A specialist in touch guitar playing, Reuter became known as a leading player of the Warr Guitar and Chapman Stick during the 1990s and 2000s before developing, adopting and marketing his own U8 and U10 Touch Guitar instruments. In collaboration with former King Crimson member Trey Gunn, he runs the Touch Guitar Circle, a teaching and support network for touch guitar players.

As well as further collaborations with artists including Tim Bowness, Lee Fletcher, Ian Boddy and Robert Rich, Reuter has produced records by numerous musicians and released several solo recordings as both performer and composer. He is also part of an artist-owned production consortium which encompasses Iapetus Media, Unsung Productions and Unsung Records.

==Musical style==

Most of Reuter's performance work to date has evolved from exploring electric touch-style instruments and sound processing. Between 1993 and 1996, he predominantly played Chapman Stick, switching to 8-string Warr Guitar circa 1997. In 2008, he began using his own self-designed range of 8- and 10-string Touch Guitars. A technically skilled player, Reuter performs using a variety of approaches from unprocessed sound and standard technique through to extreme processed textural sounds and drones.

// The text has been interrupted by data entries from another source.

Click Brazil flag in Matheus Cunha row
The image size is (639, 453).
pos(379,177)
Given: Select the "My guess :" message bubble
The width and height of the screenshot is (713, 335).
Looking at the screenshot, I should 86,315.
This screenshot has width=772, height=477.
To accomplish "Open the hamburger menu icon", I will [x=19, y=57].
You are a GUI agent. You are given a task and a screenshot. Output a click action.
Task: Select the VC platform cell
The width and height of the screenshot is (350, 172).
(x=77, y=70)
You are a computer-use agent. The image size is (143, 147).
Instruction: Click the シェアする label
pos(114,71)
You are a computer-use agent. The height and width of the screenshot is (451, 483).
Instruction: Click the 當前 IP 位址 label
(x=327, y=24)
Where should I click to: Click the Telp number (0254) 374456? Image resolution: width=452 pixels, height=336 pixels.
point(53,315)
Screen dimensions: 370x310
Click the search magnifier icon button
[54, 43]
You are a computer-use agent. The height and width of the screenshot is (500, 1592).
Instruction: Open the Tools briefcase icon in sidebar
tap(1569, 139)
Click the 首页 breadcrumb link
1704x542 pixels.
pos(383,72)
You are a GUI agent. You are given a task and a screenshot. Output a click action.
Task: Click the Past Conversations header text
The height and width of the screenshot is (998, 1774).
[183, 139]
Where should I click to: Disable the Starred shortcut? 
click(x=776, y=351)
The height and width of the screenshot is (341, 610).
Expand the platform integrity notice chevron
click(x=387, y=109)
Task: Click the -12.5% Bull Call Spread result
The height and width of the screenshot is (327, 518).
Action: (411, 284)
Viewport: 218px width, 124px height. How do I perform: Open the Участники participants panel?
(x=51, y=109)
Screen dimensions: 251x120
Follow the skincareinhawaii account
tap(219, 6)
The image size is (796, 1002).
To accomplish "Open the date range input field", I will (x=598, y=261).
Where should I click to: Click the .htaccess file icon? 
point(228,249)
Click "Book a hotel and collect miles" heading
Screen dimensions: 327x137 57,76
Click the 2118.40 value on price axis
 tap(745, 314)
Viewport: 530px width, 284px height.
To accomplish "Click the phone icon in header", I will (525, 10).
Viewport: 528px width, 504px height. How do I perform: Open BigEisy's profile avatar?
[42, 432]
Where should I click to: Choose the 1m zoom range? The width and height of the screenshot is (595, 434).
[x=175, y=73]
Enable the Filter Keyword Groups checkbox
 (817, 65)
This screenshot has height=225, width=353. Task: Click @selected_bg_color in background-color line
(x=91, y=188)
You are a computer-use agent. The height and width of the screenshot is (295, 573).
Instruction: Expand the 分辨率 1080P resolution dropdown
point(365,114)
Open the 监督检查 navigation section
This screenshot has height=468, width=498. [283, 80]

As a performer, Reuter is best known for his work as an art rock musician (partly due to his involvement with multiple projects related to King Crimson and his work in experimental ambient music) but as a keen and flexible collaborator by inclination, his work with other projects has also involved elements of chamber music, jazz, folk and various pop styles depending on context. Since 2011, he has been actively developing a parallel and linked career as a contemporary classical composer.

In terms of composition, Reuter has shown a particular interest in process music, using rules-based algorithmic and serial compositional techniques. He has also worked with generative music, which informs both the harmonic designs of some of his classical compositions (such as Todmorden 513) and his work with the band Tuner and follows various improvisational approaches. Recently, he has been referring to his overall musical approach as "Modus Novus".

Reuter views his ongoing work as an opportunity to educate himself through broad experience and experiment. He has cited the challenges brought to him by long-term musical partners (such as Bernhard Wöstheinrich) as being a particular inspiration.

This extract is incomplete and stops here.